La médecine n’est pas un commerce
Nous l’avons souvent écrit et répété : la médecine n’est pas un commerce. L’humain ne peut être ramené à des chiffres. Les assureurs ont sans cesse recherché le bon risque dans un souci purement mercantile. Le Conseil fédéral et l’OFSP, tombant dans le piège du minutage strict, offrent aux assureurs-maladie une partie de leur rêve de mainmise sur le système de la santé. Nous avons récemment dénoncé le fait que les assureurs ont déterminé seuls le minutage notamment celui de la coloscopie, du Holter ou encore de l’opération de la cataracte. Désormais, les assureurs ont la maîtrise du temps que les médecins peuvent accorder à leurs patients, sans tenir compte de la situation de chaque cas particulier. Les assureurs s’attaquent maintenant à l’obligation de contracter, à savoir s’ils acceptent ou non de rembourser un médecin. En effet, le parlement discute, à nouveau, de la fin de l’obligation de contracter. La boucle sera bouclée : la mainmise des assureurs sur la santé avec l’aide criarde de certains politiciens sera une dure réalité. Les chiffres auront remporté la bataille face à l’humain. La déshumanisation de la médecine n’est plus un mauvais présage, mais devient hélas la réalité !

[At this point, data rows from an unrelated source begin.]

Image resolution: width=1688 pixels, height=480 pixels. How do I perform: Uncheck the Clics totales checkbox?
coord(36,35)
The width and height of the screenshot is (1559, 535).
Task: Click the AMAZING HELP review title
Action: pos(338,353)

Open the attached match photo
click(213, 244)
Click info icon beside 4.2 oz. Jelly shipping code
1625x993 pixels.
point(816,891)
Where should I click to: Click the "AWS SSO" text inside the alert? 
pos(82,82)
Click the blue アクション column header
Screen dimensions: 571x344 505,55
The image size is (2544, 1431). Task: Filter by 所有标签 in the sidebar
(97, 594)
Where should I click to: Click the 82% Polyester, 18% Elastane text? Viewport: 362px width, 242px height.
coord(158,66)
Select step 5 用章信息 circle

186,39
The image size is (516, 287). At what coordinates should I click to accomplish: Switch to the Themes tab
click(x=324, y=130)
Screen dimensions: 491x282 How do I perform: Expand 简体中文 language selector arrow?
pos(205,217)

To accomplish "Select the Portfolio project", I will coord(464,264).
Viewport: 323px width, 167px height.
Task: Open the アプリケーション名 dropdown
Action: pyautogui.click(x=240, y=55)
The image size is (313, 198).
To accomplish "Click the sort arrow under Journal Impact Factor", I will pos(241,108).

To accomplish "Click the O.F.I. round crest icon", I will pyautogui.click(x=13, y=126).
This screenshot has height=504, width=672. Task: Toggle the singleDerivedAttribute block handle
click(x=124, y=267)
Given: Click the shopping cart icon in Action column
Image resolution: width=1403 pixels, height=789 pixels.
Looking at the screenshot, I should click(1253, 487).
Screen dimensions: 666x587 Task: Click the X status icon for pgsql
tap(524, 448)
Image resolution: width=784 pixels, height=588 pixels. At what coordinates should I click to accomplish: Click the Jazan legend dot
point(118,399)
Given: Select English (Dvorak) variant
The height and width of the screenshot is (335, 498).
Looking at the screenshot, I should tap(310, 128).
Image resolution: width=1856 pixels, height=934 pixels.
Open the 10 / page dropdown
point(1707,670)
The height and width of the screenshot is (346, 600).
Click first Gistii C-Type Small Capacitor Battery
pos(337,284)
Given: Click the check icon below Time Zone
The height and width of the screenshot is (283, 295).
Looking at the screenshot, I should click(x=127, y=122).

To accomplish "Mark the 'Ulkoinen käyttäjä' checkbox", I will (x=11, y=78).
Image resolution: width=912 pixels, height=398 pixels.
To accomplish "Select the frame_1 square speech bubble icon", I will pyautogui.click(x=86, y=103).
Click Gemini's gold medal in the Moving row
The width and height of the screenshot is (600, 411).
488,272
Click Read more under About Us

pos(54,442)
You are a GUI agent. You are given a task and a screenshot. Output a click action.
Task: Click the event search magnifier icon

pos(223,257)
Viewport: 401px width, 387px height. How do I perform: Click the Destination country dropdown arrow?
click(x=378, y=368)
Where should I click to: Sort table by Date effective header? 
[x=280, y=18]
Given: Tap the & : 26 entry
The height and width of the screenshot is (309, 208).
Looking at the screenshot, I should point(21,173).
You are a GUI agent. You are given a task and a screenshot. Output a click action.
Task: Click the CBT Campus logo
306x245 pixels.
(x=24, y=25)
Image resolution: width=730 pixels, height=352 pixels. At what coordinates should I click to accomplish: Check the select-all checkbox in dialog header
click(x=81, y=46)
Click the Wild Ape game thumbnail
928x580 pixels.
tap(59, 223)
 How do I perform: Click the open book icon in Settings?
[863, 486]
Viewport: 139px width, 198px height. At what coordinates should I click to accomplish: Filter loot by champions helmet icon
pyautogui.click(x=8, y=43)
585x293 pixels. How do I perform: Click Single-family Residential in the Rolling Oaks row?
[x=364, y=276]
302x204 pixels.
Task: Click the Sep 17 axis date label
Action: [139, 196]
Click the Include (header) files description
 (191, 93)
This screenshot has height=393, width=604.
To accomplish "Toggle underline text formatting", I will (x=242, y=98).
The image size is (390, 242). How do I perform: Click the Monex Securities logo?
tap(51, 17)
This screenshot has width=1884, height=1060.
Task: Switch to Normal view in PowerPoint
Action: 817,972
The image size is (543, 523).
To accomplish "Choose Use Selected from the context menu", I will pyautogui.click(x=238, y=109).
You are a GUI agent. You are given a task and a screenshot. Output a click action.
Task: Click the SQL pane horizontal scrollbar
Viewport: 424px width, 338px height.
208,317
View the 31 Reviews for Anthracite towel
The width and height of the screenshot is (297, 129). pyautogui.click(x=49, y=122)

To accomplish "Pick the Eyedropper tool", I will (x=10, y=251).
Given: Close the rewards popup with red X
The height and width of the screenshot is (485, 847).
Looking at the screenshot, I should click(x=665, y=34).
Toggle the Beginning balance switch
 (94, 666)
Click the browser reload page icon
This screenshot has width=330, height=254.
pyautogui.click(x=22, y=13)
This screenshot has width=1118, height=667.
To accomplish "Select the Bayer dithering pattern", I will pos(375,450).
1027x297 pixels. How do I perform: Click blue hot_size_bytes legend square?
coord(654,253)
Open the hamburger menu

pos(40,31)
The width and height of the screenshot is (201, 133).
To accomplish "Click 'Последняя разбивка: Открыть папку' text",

Le sens de l’histoire : la médecine ambulatoire
Ce qui est important, c’est la famille, les proches et les amis. Toutes ces personnes qui sont présentes quand on en a besoin. Chacun souhaite recouvrer la santé le plus rapidement possible. Les progrès de la médecine sont allés dans ce sens. L’avènement de la médecine et de la chirurgie ambulatoires ont permis à nos concitoyens de récupérer beaucoup plus vite leur état de santé. Le sens de l’histoire est écrit. Le patient opéré rentre souvent le jour-même après une intervention entouré de ses proches soutenu au besoin par une aide extérieure. Le projet de révision du Conseiller fédéral, M. Alain Berset, pousse à revenir à plus d’hospitalisation en sacrifiant tout un pan de la chirurgie ambulatoire. Ce retour en arrière est un non-sens politique et économique. Les patients hospitalisés ne pourront pas reprendre le travail le lendemain, mais une semaine plus tard. Ces coûts induits par cette nouvelle réforme ne doivent pas être omis et sous-estimés. Le ministre, au-delà de son absence de maîtrise du dossier lors de sa conférence de presse du 22 mars 2017, prouve son manque de vision.

Un frein à la coordination des soins
La prise en charge des patients complexes ou en fin de vie nécessite une coordination et une optimalisation des soins qui sont essentielles. Le patient est au centre. Les soins lui sont prodigués dans un cadre interdisciplinaire où les compétences s’additionnent sous la responsabilité du médecin. L’impossibilité de facturer le temps consacré à la coordination des soins sous prétexte d’économie est absurde et va, là encore, contre l’évolution de soins de qualité. Cette approche thérapeutique multidisciplinaire en plein essor se voit donc brutalement freinée par les décisions de l’administration fédérale.

En 1933, M. René Biot, médecin endocrinologue français, écrivait : « Faire perdre son caractère humanitaire en dépouillant de tout sentiment. C’est fatalement déshumaniser la médecine, c’est la ravaler au rang d’une zootechnie que d’organiser autrement que dans le contact fraternel avec le malade ».